> **Source text**:
┌──
Then he said, “Things disastrous began to happen to me. And it is not only that I have gone bankrupt in my business, but things began to happen to me of a disastrous nature; things in my soul, and things in my heart, and things in my life.” And he said, “Pastor, I’m here. I’m bankrupt every way; spiritually bankrupt every way.” Then the purpose of his coming down the aisle, “But by the grace of God, young pastor,” he said, “I’m beginning again back there where I left the Lord. And this is my covenant: I shall tithe again. And this is my covenant: I shall walk with the Lord again. I shall seek His face back there where I left Him. There shall I return to find Him.” And for the remainder of my pastorate there, and I suppose for the years since, he has been God’s man with God’s blessing upon him.
Oh, but you say, “Pastor, the lie to what you’re preaching is demonstrated and headlined in a thousand wicked and prosperous families who not only do not tithe, they don’t even think about God!” Well, that’s what the Lord’s talking about, He is talking about this.
└──
> **Given task 1**:
From the sermon passage, list each statement the man makes about what he shall do, quoting each one as the passage gives it.

(Dataset excerpt)
┌──
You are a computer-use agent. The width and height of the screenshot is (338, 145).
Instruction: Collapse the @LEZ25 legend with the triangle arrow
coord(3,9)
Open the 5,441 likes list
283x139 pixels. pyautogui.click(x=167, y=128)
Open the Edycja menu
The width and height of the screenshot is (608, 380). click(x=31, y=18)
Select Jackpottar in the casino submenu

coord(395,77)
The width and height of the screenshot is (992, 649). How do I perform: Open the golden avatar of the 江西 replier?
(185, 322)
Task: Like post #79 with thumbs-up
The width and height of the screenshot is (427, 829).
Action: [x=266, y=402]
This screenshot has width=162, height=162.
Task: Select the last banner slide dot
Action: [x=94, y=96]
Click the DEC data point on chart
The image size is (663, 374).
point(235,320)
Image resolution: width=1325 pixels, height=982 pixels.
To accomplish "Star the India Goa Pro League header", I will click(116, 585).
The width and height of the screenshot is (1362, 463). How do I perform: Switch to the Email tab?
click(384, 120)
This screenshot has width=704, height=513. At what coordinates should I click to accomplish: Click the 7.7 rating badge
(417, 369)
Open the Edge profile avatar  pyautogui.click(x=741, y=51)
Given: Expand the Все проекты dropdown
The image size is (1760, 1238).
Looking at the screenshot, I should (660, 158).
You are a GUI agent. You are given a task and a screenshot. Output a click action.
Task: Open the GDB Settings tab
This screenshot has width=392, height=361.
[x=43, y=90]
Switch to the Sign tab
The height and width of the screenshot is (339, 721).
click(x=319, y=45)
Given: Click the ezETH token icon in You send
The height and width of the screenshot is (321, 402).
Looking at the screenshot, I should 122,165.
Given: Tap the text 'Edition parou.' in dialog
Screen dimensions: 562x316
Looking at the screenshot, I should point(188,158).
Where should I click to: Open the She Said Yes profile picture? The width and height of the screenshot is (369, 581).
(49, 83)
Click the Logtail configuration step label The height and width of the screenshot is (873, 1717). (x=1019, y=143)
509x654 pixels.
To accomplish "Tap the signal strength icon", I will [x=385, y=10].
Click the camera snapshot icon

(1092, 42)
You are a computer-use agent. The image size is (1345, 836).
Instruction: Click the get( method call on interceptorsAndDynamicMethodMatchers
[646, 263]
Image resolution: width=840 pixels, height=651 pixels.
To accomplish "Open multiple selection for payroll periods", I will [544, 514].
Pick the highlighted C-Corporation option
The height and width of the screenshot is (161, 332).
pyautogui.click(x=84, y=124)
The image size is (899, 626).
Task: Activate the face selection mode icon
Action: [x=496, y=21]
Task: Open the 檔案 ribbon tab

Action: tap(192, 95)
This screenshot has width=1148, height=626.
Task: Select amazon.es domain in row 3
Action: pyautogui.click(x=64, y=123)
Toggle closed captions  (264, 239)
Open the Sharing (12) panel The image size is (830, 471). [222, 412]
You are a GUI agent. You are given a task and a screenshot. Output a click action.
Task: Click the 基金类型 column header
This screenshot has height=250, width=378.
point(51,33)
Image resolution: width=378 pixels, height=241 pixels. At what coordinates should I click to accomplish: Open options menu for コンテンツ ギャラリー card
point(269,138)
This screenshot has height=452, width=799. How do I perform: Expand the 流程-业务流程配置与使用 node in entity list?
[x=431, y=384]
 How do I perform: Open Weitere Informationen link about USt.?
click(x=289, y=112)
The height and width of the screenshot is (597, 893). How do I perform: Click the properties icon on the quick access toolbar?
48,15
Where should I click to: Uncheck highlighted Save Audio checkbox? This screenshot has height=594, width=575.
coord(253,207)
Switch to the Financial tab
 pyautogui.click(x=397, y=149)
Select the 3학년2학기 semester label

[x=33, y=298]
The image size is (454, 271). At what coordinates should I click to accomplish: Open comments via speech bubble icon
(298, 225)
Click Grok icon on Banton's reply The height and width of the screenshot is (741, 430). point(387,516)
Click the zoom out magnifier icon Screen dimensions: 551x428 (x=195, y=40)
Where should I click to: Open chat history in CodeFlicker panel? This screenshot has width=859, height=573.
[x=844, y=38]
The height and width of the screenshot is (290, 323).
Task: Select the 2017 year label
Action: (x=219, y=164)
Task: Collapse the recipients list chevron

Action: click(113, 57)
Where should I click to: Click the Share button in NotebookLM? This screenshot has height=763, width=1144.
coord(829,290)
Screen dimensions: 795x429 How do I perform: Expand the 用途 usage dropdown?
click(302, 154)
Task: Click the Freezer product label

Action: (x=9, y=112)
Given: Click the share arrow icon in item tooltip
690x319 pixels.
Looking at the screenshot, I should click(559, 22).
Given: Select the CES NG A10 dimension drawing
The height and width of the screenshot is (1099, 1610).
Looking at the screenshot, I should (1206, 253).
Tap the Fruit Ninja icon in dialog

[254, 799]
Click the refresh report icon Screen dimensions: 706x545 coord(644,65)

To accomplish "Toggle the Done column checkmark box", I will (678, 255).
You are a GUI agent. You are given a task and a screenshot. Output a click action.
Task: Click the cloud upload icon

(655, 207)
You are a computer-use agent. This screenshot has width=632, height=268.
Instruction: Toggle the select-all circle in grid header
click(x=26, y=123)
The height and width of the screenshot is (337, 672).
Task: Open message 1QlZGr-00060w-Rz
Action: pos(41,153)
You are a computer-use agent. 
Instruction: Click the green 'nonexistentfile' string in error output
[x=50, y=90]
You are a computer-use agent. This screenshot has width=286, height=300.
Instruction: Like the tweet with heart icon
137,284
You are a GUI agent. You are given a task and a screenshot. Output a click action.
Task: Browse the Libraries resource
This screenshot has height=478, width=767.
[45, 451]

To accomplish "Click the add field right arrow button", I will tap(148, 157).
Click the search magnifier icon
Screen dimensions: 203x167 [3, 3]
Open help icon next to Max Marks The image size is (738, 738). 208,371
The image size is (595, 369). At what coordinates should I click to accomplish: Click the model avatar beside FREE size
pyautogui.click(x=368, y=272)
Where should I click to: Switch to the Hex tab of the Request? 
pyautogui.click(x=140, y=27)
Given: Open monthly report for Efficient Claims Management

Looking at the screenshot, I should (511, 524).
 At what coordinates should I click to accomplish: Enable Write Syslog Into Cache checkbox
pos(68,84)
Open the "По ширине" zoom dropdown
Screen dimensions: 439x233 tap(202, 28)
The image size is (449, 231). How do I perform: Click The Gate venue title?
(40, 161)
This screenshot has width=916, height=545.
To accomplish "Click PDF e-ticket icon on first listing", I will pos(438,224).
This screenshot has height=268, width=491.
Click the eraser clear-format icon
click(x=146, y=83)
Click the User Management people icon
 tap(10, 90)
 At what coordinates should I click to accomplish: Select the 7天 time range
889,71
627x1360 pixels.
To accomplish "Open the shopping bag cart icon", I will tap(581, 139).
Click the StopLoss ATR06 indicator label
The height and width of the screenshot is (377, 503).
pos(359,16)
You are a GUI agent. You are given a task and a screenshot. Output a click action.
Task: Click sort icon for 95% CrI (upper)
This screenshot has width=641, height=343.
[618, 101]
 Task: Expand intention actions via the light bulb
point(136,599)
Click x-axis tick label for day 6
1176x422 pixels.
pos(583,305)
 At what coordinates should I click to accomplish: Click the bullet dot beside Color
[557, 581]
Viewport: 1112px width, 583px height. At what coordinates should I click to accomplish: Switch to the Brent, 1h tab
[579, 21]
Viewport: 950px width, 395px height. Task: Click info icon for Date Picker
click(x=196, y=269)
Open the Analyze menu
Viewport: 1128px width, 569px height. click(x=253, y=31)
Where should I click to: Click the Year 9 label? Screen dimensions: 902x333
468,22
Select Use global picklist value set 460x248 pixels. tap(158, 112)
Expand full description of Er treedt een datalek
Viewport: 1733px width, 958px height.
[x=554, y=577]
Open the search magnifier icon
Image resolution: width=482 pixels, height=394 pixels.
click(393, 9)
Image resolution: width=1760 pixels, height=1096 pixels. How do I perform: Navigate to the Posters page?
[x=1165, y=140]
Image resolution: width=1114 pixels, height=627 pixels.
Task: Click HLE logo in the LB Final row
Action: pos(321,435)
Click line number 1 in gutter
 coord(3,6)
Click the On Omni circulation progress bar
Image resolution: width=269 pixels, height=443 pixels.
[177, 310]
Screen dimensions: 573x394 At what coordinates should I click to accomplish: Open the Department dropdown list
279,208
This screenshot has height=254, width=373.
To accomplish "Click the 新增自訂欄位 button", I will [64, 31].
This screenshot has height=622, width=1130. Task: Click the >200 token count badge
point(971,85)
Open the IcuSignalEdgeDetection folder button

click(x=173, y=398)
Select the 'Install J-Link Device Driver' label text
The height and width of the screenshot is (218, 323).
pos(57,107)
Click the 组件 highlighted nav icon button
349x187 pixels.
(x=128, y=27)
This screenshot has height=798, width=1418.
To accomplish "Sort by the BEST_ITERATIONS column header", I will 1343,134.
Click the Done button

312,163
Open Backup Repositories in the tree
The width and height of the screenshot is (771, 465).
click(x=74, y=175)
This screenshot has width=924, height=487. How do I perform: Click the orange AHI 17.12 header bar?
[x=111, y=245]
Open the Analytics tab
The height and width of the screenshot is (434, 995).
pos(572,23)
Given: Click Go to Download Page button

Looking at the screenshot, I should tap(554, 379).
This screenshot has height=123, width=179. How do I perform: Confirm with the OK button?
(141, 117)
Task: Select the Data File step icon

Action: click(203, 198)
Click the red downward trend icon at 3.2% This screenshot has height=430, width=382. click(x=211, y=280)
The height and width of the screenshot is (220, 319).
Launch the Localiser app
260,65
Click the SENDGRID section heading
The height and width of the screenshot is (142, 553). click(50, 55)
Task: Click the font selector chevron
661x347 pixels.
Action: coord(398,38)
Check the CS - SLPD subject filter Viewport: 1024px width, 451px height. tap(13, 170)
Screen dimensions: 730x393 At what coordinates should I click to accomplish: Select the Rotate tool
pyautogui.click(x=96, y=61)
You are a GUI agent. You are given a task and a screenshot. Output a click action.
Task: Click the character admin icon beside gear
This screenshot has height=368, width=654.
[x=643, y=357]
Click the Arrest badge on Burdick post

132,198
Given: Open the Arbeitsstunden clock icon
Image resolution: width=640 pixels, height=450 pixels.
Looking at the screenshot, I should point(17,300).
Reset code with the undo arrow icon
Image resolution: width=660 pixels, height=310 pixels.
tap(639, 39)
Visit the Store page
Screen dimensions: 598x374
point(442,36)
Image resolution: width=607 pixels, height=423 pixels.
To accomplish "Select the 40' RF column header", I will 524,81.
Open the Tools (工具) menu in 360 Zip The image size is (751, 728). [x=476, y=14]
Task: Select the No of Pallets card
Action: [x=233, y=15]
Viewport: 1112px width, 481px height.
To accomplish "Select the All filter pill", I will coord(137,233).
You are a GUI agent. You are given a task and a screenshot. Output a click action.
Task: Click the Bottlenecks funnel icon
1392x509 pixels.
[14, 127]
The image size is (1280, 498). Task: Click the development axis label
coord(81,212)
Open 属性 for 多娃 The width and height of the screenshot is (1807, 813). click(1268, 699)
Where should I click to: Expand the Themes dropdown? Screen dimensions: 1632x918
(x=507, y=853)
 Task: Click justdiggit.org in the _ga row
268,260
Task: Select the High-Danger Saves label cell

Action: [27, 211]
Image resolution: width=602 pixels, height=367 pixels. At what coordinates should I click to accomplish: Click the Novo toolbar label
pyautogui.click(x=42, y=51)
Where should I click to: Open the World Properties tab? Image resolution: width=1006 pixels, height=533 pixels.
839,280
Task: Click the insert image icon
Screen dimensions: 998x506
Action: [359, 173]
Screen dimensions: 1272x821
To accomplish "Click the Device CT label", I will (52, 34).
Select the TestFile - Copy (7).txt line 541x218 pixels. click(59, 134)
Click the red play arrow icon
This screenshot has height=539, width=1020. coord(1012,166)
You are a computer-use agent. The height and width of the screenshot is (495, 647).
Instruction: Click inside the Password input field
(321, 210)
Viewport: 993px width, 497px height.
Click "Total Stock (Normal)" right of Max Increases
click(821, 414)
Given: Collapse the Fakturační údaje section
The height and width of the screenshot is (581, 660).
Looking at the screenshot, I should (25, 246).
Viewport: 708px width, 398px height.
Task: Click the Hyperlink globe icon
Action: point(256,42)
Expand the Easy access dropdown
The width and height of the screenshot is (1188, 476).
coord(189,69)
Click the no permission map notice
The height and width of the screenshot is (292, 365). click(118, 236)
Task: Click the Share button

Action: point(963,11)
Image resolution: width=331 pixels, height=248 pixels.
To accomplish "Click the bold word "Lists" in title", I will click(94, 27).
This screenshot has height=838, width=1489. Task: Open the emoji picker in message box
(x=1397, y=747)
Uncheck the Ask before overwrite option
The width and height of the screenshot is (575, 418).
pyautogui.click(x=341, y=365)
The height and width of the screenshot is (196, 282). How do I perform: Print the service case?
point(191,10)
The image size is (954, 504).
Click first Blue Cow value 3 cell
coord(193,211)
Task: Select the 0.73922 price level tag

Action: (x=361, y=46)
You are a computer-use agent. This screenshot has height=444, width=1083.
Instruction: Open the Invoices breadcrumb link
└──
> **Given task 2**:
Extract everything in the records from the line containing "Open the Tools" down to the line containing "pyautogui.click(x=42, y=51)", with both of those lines included.

> **Correct answer 1**:
I shall tithe again.
I shall walk with the Lord again.
I shall seek His face back there where I left Him.
There shall I return to find Him.

> **Correct answer 2**:
Open the Tools (工具) menu in 360 Zip The image size is (751, 728). [x=476, y=14]
Task: Select the No of Pallets card
Action: [x=233, y=15]
Viewport: 1112px width, 481px height.
To accomplish "Select the All filter pill", I will coord(137,233).
You are a GUI agent. You are given a task and a screenshot. Output a click action.
Task: Click the Bottlenecks funnel icon
1392x509 pixels.
[14, 127]
The image size is (1280, 498). Task: Click the development axis label
coord(81,212)
Open 属性 for 多娃 The width and height of the screenshot is (1807, 813). click(1268, 699)
Where should I click to: Expand the Themes dropdown? Screen dimensions: 1632x918
(x=507, y=853)
 Task: Click justdiggit.org in the _ga row
268,260
Task: Select the High-Danger Saves label cell

Action: [27, 211]
Image resolution: width=602 pixels, height=367 pixels. At what coordinates should I click to accomplish: Click the Novo toolbar label
pyautogui.click(x=42, y=51)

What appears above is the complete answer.